Task to complete:
Would you transcribe the records word for word, please?

==== Input data ====

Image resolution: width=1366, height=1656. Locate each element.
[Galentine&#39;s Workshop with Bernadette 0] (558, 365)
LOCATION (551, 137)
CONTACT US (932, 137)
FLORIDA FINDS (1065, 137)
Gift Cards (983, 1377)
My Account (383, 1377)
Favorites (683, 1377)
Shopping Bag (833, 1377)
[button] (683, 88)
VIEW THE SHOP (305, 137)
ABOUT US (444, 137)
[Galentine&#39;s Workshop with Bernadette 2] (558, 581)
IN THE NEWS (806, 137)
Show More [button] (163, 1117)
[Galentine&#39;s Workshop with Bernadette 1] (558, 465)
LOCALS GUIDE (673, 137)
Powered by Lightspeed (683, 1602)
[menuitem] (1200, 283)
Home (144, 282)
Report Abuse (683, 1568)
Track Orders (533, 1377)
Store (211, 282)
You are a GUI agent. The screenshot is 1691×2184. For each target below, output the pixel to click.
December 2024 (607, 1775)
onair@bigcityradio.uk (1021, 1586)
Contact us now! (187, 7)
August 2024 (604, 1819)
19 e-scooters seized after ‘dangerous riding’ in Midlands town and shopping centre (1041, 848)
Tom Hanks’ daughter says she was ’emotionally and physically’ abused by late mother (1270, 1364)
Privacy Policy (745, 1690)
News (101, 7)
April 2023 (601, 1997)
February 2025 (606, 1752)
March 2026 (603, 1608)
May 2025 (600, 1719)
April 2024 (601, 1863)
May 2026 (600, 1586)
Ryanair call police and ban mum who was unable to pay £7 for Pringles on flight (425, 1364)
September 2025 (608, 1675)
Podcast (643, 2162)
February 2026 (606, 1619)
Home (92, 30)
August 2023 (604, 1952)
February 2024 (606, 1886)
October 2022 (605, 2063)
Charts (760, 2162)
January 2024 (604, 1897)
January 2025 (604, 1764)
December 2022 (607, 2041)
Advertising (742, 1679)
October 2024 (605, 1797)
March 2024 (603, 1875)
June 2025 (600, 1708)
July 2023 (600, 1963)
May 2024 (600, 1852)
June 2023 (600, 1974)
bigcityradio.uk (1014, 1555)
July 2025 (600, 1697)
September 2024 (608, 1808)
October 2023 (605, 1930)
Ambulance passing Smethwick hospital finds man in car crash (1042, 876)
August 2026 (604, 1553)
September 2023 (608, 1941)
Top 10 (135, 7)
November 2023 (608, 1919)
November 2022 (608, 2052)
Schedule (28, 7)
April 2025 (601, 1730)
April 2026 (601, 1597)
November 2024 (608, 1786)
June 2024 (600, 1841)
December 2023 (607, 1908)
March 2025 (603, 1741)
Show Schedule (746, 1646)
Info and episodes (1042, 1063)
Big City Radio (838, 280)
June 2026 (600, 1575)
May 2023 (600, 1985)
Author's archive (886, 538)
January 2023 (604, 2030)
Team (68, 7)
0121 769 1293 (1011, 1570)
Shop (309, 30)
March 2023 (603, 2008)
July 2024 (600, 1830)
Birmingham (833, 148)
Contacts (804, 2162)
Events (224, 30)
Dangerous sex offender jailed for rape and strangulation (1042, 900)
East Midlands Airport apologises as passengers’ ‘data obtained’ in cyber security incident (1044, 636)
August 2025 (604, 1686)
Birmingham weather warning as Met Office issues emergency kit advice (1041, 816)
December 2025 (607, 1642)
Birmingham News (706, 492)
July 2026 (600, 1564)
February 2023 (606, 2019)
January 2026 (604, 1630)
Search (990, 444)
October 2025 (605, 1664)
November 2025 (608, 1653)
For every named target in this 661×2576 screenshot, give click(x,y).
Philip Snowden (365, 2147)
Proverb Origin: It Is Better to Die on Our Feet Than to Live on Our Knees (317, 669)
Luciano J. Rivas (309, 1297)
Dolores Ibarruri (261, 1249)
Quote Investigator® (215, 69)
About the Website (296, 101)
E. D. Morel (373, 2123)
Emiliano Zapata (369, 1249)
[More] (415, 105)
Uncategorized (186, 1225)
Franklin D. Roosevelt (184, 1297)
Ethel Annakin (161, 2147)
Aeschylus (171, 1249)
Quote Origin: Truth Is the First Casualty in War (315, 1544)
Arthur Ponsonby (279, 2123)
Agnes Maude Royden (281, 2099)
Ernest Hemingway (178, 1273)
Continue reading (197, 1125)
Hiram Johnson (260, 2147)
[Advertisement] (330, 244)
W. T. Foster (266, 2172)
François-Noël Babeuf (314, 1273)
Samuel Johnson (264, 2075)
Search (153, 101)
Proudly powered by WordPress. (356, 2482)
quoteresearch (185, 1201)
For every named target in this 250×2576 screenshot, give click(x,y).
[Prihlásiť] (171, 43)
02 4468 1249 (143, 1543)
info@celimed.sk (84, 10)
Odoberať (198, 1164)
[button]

====

Expected answer:
Image resolution: width=1366, height=1656. Locate each element.
[Galentine&#39;s Workshop with Bernadette 0] (558, 365)
LOCATION (551, 137)
CONTACT US (932, 137)
FLORIDA FINDS (1065, 137)
Gift Cards (983, 1377)
My Account (383, 1377)
Favorites (683, 1377)
Shopping Bag (833, 1377)
[button] (683, 88)
VIEW THE SHOP (305, 137)
ABOUT US (444, 137)
[Galentine&#39;s Workshop with Bernadette 2] (558, 581)
IN THE NEWS (806, 137)
Show More [button] (163, 1117)
[Galentine&#39;s Workshop with Bernadette 1] (558, 465)
LOCALS GUIDE (673, 137)
Powered by Lightspeed (683, 1602)
[menuitem] (1200, 283)
Home (144, 282)
Report Abuse (683, 1568)
Track Orders (533, 1377)
Store (211, 282)
You are a GUI agent. The screenshot is 1691×2184. For each target below, output the pixel to click.
December 2024 (607, 1775)
onair@bigcityradio.uk (1021, 1586)
Contact us now! (187, 7)
August 2024 (604, 1819)
19 e-scooters seized after ‘dangerous riding’ in Midlands town and shopping centre (1041, 848)
Tom Hanks’ daughter says she was ’emotionally and physically’ abused by late mother (1270, 1364)
Privacy Policy (745, 1690)
News (101, 7)
April 2023 (601, 1997)
February 2025 (606, 1752)
March 2026 (603, 1608)
May 2025 (600, 1719)
April 2024 (601, 1863)
May 2026 (600, 1586)
Ryanair call police and ban mum who was unable to pay £7 for Pringles on flight (425, 1364)
September 2025 (608, 1675)
Podcast (643, 2162)
February 2026 (606, 1619)
Home (92, 30)
August 2023 (604, 1952)
February 2024 (606, 1886)
October 2022 (605, 2063)
Charts (760, 2162)
January 2024 (604, 1897)
January 2025 (604, 1764)
December 2022 (607, 2041)
Advertising (742, 1679)
October 2024 (605, 1797)
March 2024 (603, 1875)
June 2025 (600, 1708)
July 2023 (600, 1963)
May 2024 (600, 1852)
June 2023 (600, 1974)
bigcityradio.uk (1014, 1555)
July 2025 (600, 1697)
September 2024 (608, 1808)
October 2023 (605, 1930)
Ambulance passing Smethwick hospital finds man in car crash (1042, 876)
August 2026 (604, 1553)
September 2023 (608, 1941)
Top 10 (135, 7)
November 2023 (608, 1919)
November 2022 (608, 2052)
Schedule (28, 7)
April 2025 (601, 1730)
April 2026 (601, 1597)
November 2024 (608, 1786)
June 2024 (600, 1841)
December 2023 (607, 1908)
March 2025 (603, 1741)
Show Schedule (746, 1646)
Info and episodes (1042, 1063)
Big City Radio (838, 280)
June 2026 (600, 1575)
May 2023 (600, 1985)
Author's archive (886, 538)
January 2023 (604, 2030)
Team (68, 7)
0121 769 1293 (1011, 1570)
Shop (309, 30)
March 2023 (603, 2008)
July 2024 (600, 1830)
Birmingham (833, 148)
Contacts (804, 2162)
Events (224, 30)
Dangerous sex offender jailed for rape and strangulation (1042, 900)
East Midlands Airport apologises as passengers’ ‘data obtained’ in cyber security incident (1044, 636)
August 2025 (604, 1686)
Birmingham weather warning as Met Office issues emergency kit advice (1041, 816)
December 2025 (607, 1642)
Birmingham News (706, 492)
July 2026 (600, 1564)
February 2023 (606, 2019)
January 2026 (604, 1630)
Search (990, 444)
October 2025 (605, 1664)
November 2025 (608, 1653)
For every named target in this 661×2576 screenshot, give click(x,y).
Philip Snowden (365, 2147)
Proverb Origin: It Is Better to Die on Our Feet Than to Live on Our Knees (317, 669)
Luciano J. Rivas (309, 1297)
Dolores Ibarruri (261, 1249)
Quote Investigator® (215, 69)
About the Website (296, 101)
E. D. Morel (373, 2123)
Emiliano Zapata (369, 1249)
[More] (415, 105)
Uncategorized (186, 1225)
Franklin D. Roosevelt (184, 1297)
Ethel Annakin (161, 2147)
Aeschylus (171, 1249)
Quote Origin: Truth Is the First Casualty in War (315, 1544)
Arthur Ponsonby (279, 2123)
Agnes Maude Royden (281, 2099)
Ernest Hemingway (178, 1273)
Continue reading (197, 1125)
Hiram Johnson (260, 2147)
[Advertisement] (330, 244)
W. T. Foster (266, 2172)
François-Noël Babeuf (314, 1273)
Samuel Johnson (264, 2075)
Search (153, 101)
Proudly powered by WordPress. (356, 2482)
quoteresearch (185, 1201)
For every named target in this 250×2576 screenshot, give click(x,y).
[Prihlásiť] (171, 43)
02 4468 1249 (143, 1543)
info@celimed.sk (84, 10)
Odoberať (198, 1164)
[button]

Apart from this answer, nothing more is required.